| Requirement |
In the blog post below, who ticked off Judge Nicholas Medawar QC?

| Selected text |

◇ ◇ ◇ ◇

Friday, July 29, 2005

Judge Dread

This story tickled me. It's the everyday tale of Judge Nicholas Medawar QC who's had some of his decisions quashed because he was having a bad day and taking it out on the defence lawyer. Actually, the thing that really tickled me was Judge Medawar being ticked off by Lord Justice Judge, the Deputy Chief Justice, a man whose absurdly literal approach to his own name has led him to become highly successful in the career area of his own name. Sadly for me, my parents didn't decide on marriage that they should double-barrel their own surnames (Mr & Mrs Paper invite you to the wedding of their beloved daughter, Elizabeth, to Mr John Shuffler...) or I'd be outstanding in my own chosen field.

This thought has put me in a bad mood now, so I'm going to take it out on the students, and no-one can stop me!

Except for my boss, Brian Tediousfunctionaryataformerpolytechnic.

Thursday, July 28, 2005

Mint Etiquette?

◇ ◇ ◇ ◇

| Information supplied |
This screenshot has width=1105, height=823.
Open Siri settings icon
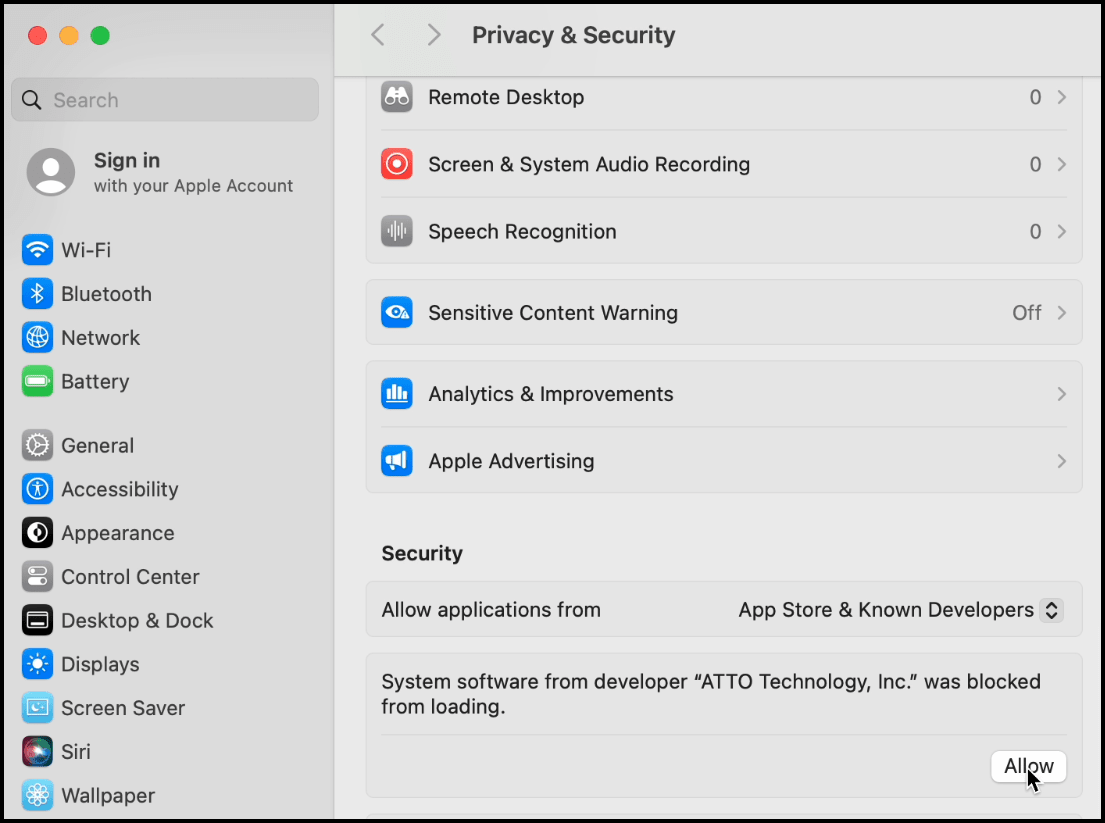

◇ ◇ ◇ ◇

| Response to the exercise |
Lord Justice Judge, the Deputy Chief Justice.